Work task: Copying exactly, give the lines in the material below from the one with "Click the Next button" to the one with "You are a computer-use agent.", ends included, and nothing besides.

Data records:
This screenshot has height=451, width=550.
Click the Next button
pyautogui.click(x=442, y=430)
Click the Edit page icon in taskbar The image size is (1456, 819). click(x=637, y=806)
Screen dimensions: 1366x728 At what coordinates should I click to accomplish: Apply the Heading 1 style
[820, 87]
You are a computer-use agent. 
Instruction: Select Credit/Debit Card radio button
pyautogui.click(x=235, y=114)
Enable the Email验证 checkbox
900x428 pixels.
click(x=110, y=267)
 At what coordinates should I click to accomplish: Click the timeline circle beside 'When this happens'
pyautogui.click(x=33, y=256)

...

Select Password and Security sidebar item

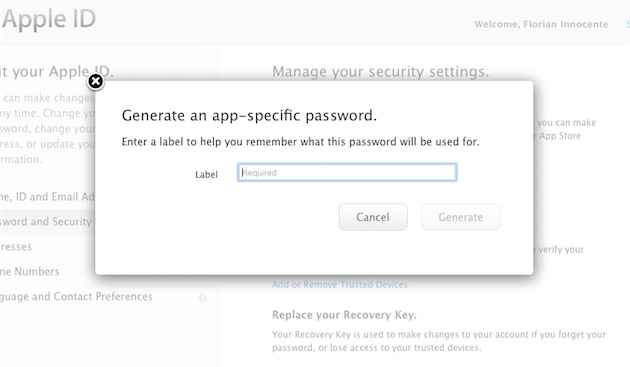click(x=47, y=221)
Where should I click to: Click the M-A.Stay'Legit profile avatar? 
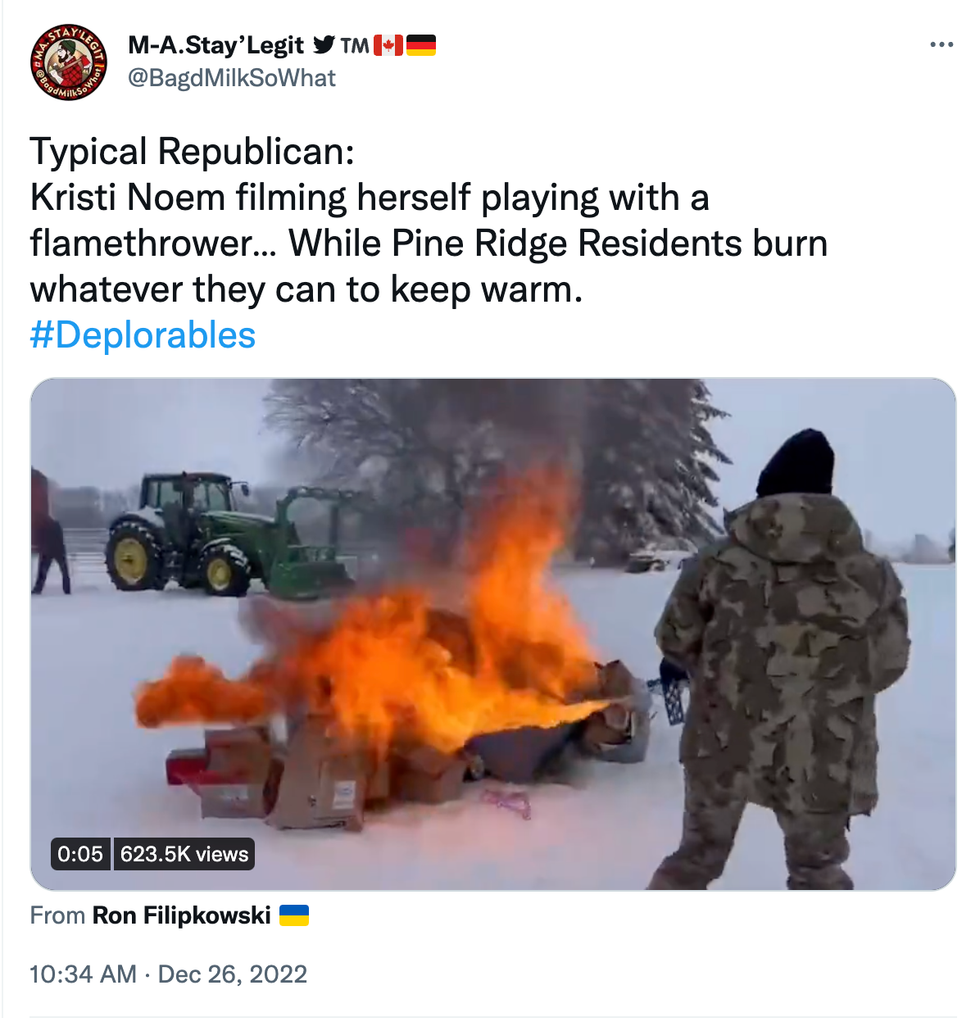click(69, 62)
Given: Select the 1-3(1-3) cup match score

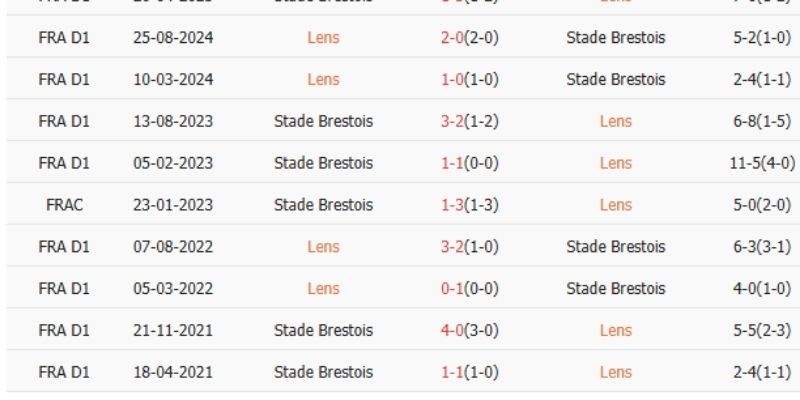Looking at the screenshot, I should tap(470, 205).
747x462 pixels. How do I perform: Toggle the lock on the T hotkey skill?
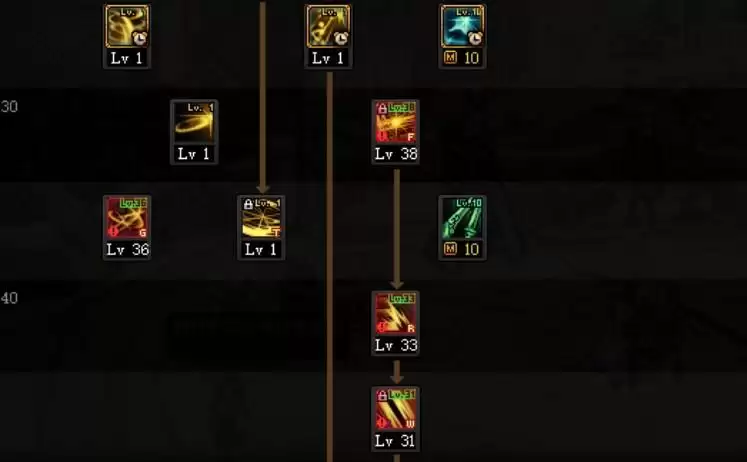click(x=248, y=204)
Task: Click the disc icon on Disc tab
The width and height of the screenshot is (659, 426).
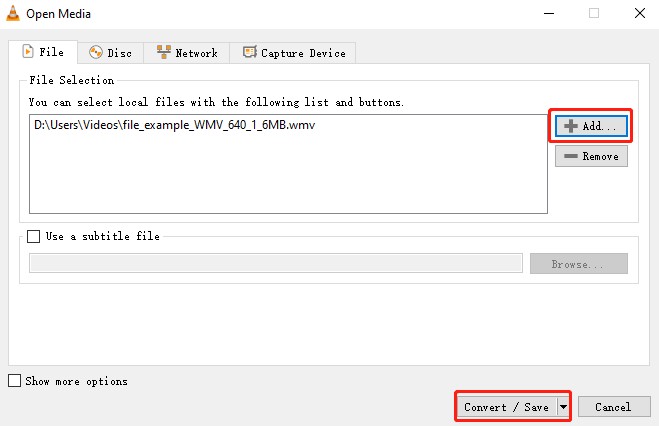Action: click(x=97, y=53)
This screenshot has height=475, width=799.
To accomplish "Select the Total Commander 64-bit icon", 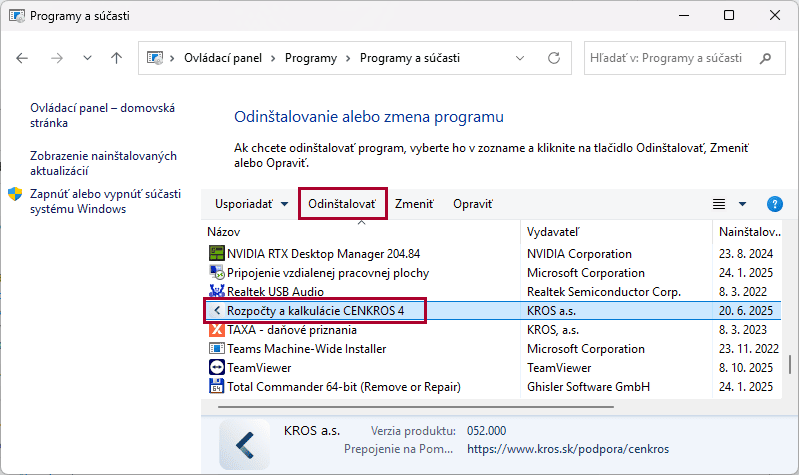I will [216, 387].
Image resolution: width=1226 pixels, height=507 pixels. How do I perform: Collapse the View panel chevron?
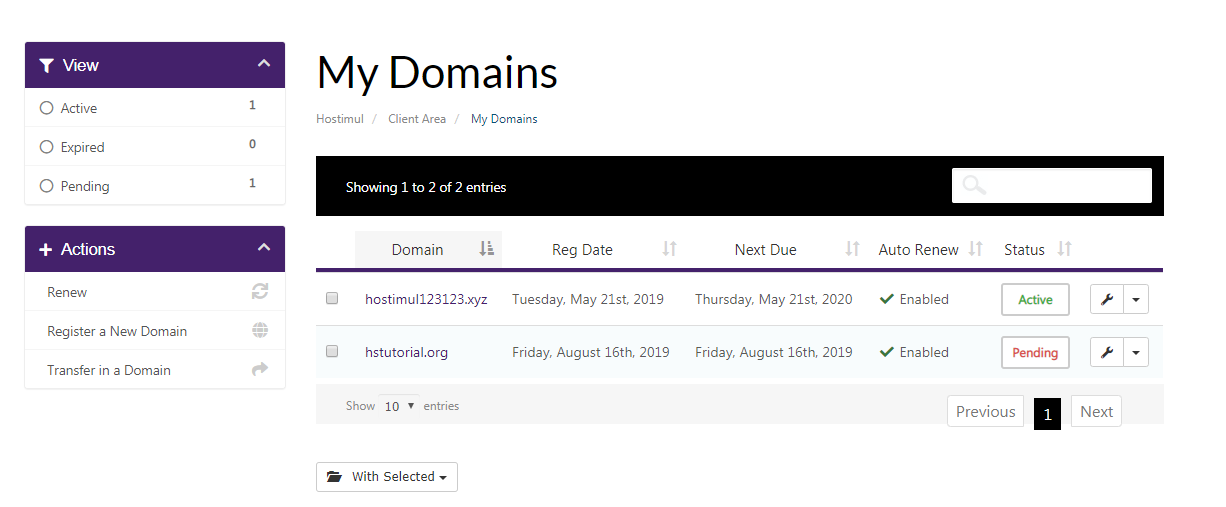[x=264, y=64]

Response to this exercise:
Click the Next button
pyautogui.click(x=442, y=430)
Click the Edit page icon in taskbar The image size is (1456, 819). click(x=637, y=806)
Screen dimensions: 1366x728 At what coordinates should I click to accomplish: Apply the Heading 1 style
[820, 87]
You are a computer-use agent. 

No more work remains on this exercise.